* _Selected excerpt_:
Review of Kinect in Education

The Wii and Kinect for XBox are very similar technologies. Both use body movements to control the devices and both are very productive tools to use in the classroom. Learn about the Wii in the classroom in one of my earlier posts and read Danielle Sherman’s blog to get all the details about the Kinect.


Unlike the Wii the Kinect is controlled solely through motion sensors; there are no remotes. Danielle originally thought that would cause problems but she ended up being very impressed with it. She also couldn’t believe all the educational value it had. Reasons it should be used in the classroom are as follows:

  • versatile between grades and subjects
  • engages students and promotes participation
  • physical activity
  • incorporates all learners (visual, auditory, kinesthetic)
  •  multipurpose in and out of the classroom
  • cost effective
  • user friendly for teachers and students

As with anything it has its drawbacks:

  • only up to 4 kids can control the device
  • not good for controlling a desk top (mouse is more effective)

* _Data listing_:
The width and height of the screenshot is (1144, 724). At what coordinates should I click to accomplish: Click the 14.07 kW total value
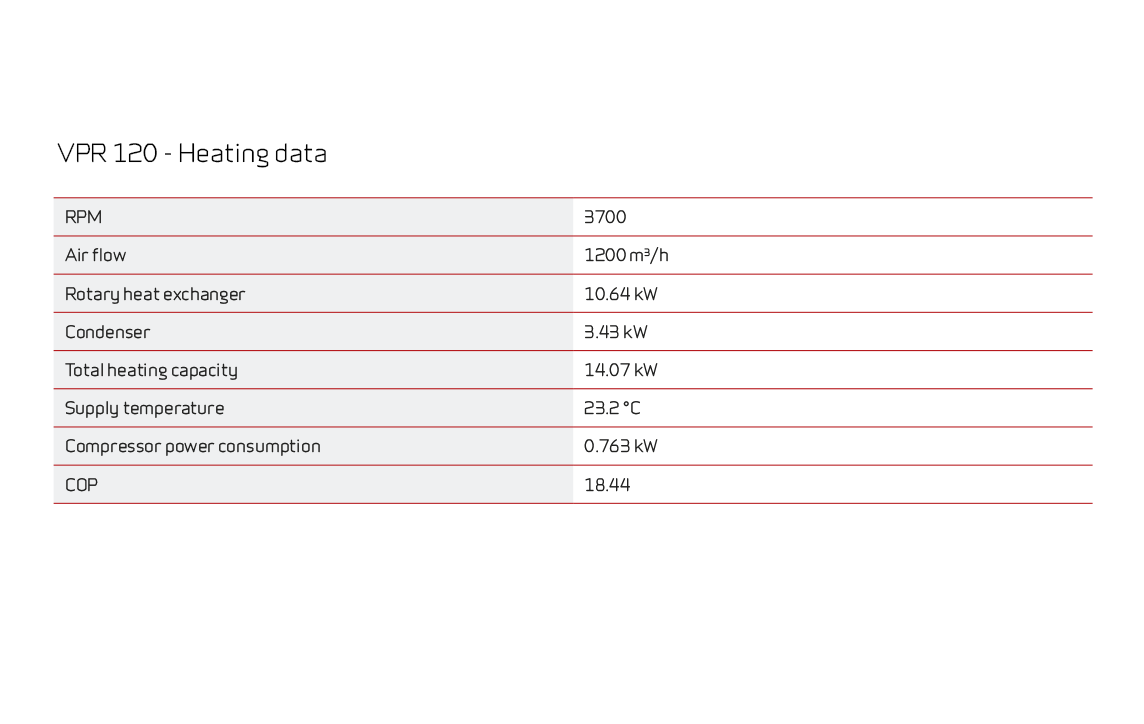click(621, 370)
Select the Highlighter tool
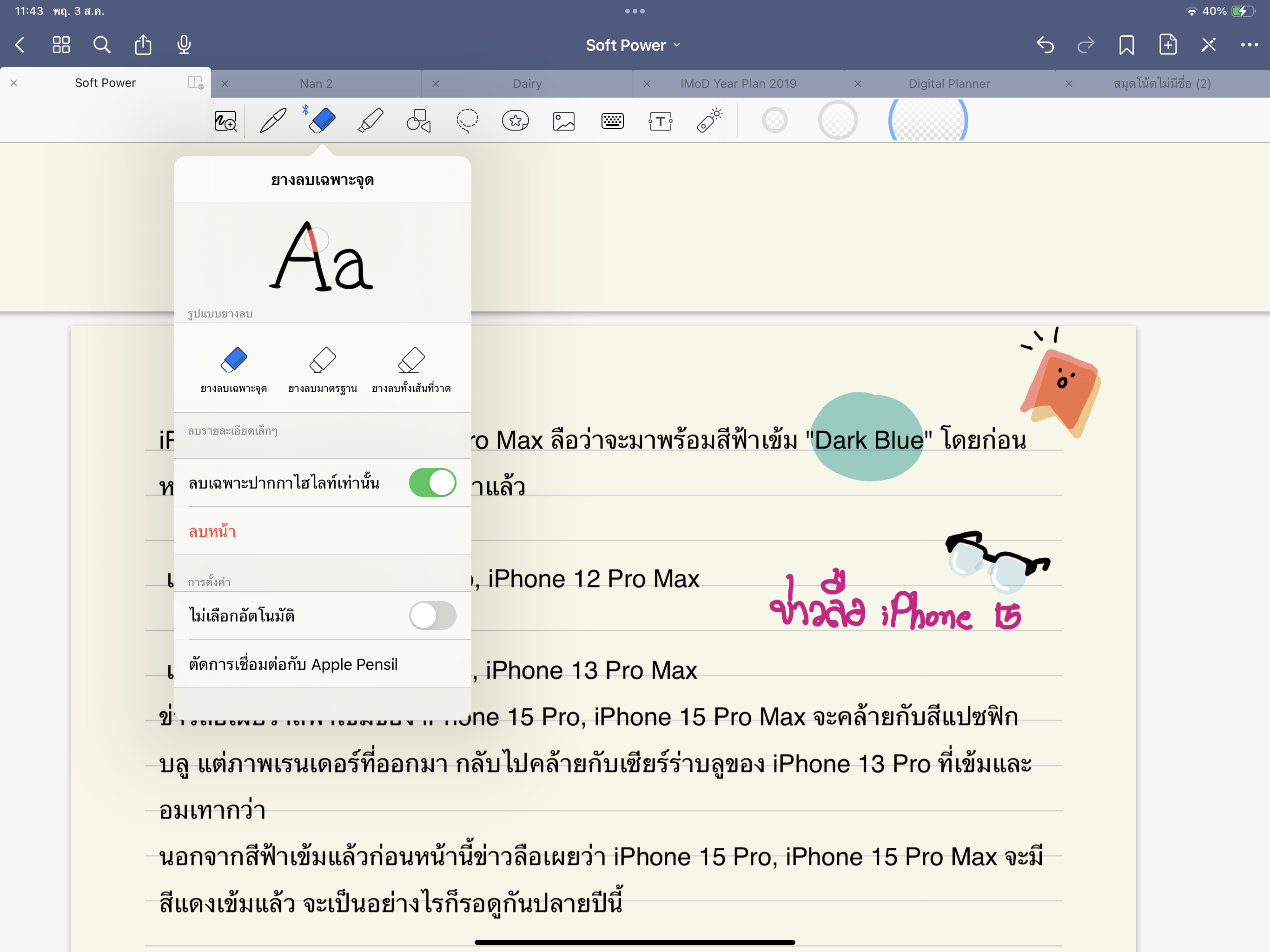Image resolution: width=1270 pixels, height=952 pixels. [371, 120]
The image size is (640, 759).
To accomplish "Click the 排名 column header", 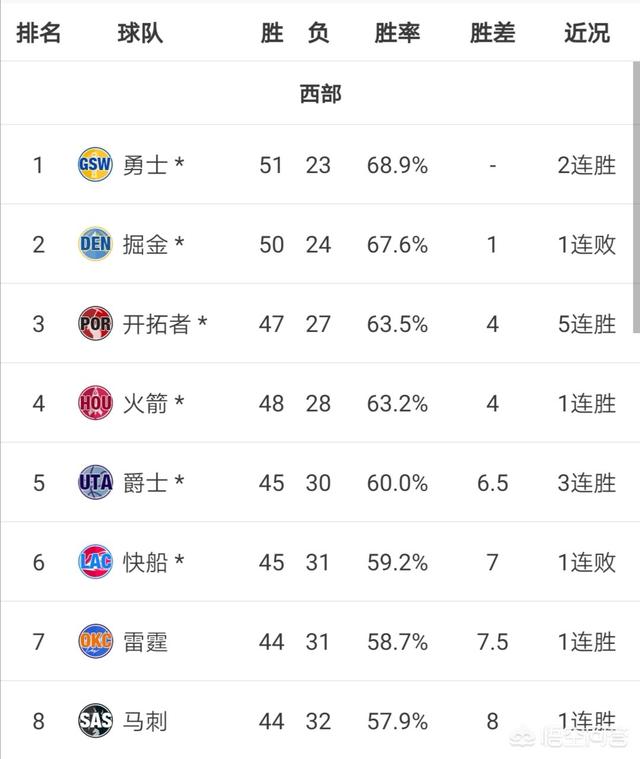I will [x=38, y=33].
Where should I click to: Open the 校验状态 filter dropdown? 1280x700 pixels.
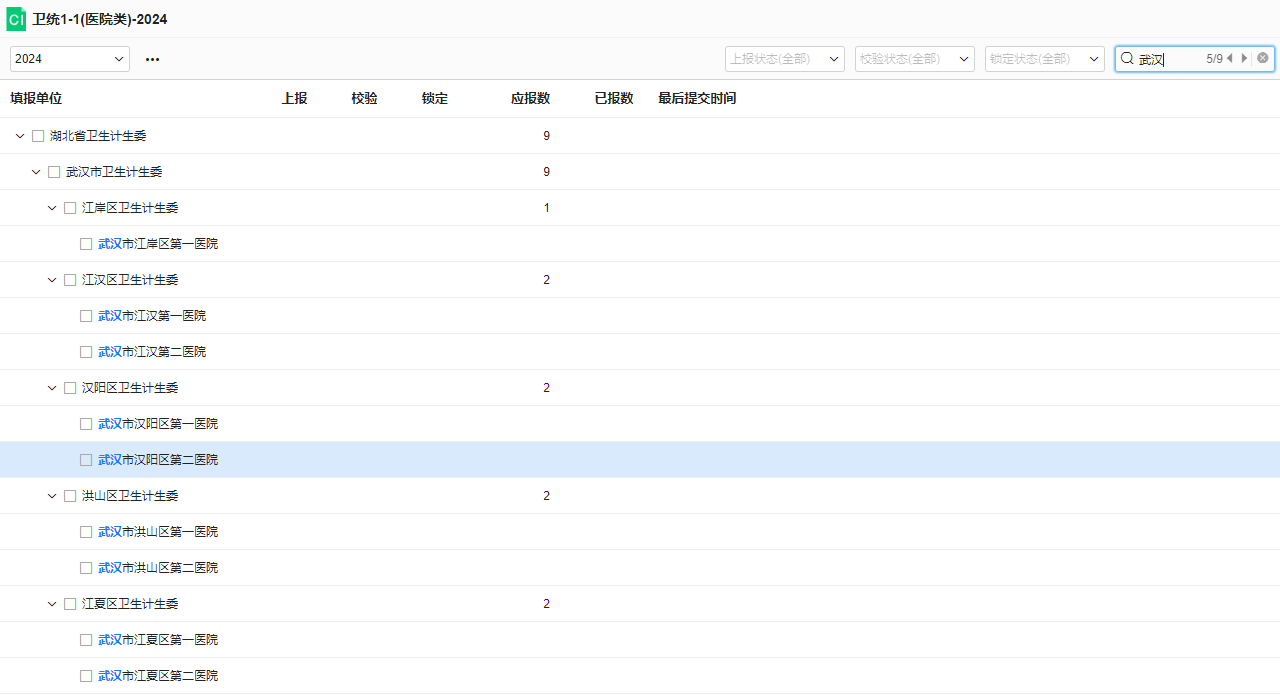(x=915, y=59)
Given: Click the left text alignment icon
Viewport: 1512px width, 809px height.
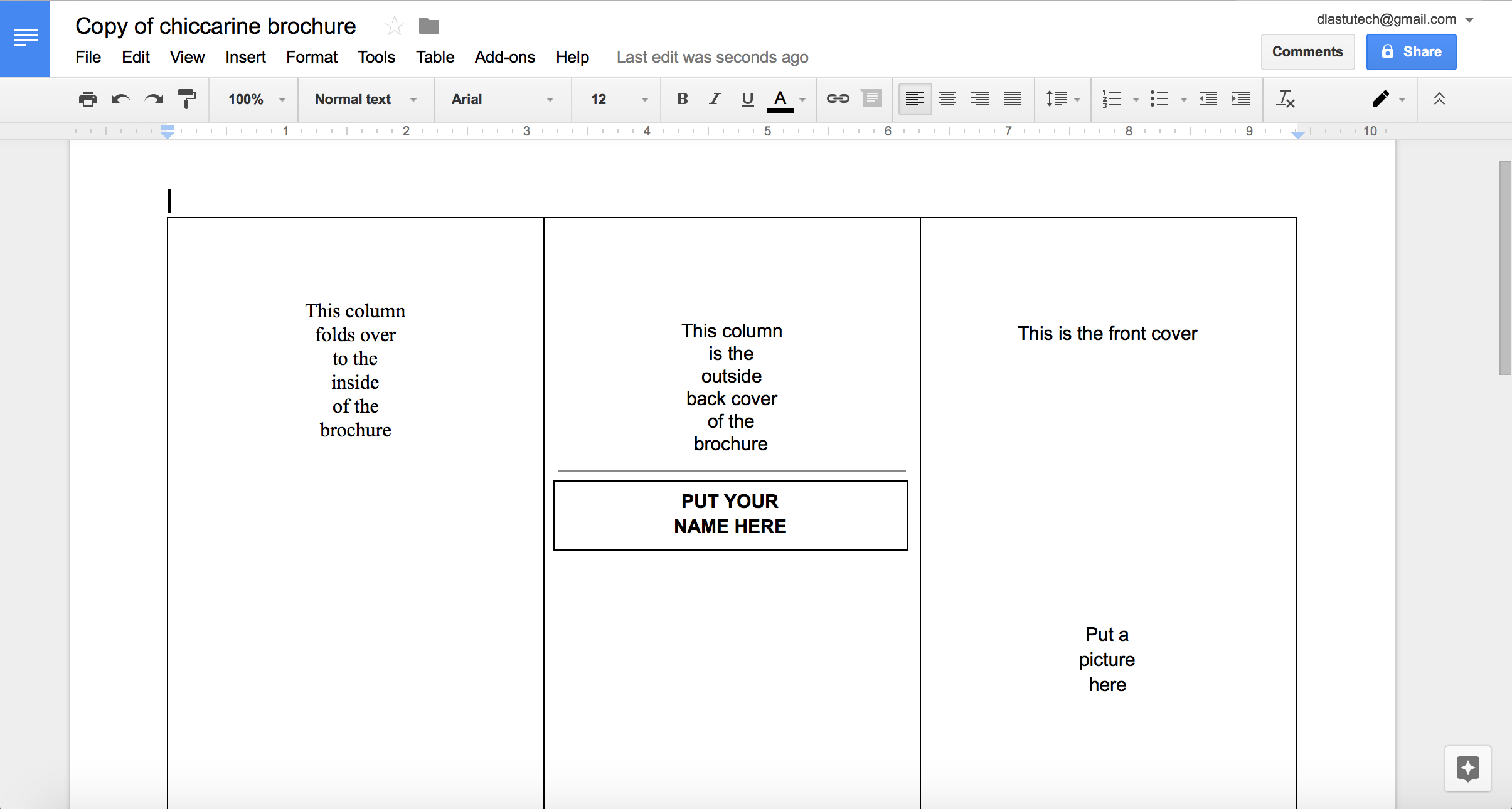Looking at the screenshot, I should [x=913, y=99].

* _Task statement_:
Write the next part of the post reviewing Kinect in education, starting right after its last line.

* _Output for this task_:
In my opinion, the Kinect would be a very beneficial addition to any classroom. All students in all subjects could benefit from these interactive games. Interacting with the information during the games helps reinforce student learning and they learn without realizing it because they’re having so much fun. But, would I recommend this technology over the Wii? Yes, the majority of benefits and drawbacks are the same, so why would I pick the Kinect over the Wii? Basically, it boils down to the remotes, or lack there of. Not having remotes is a benefit because it’s one less extra part. You don’t have to buy more remotes or replace them if they get broken. Plus it makes it easier to involve more students because nobody has a remote and everyone feels like they are involved in the game not just the privileged student, or students, who get to hold the remote.

(Photo Credit: Kinect Sensor at E3 2010 (front) by James Pfaff)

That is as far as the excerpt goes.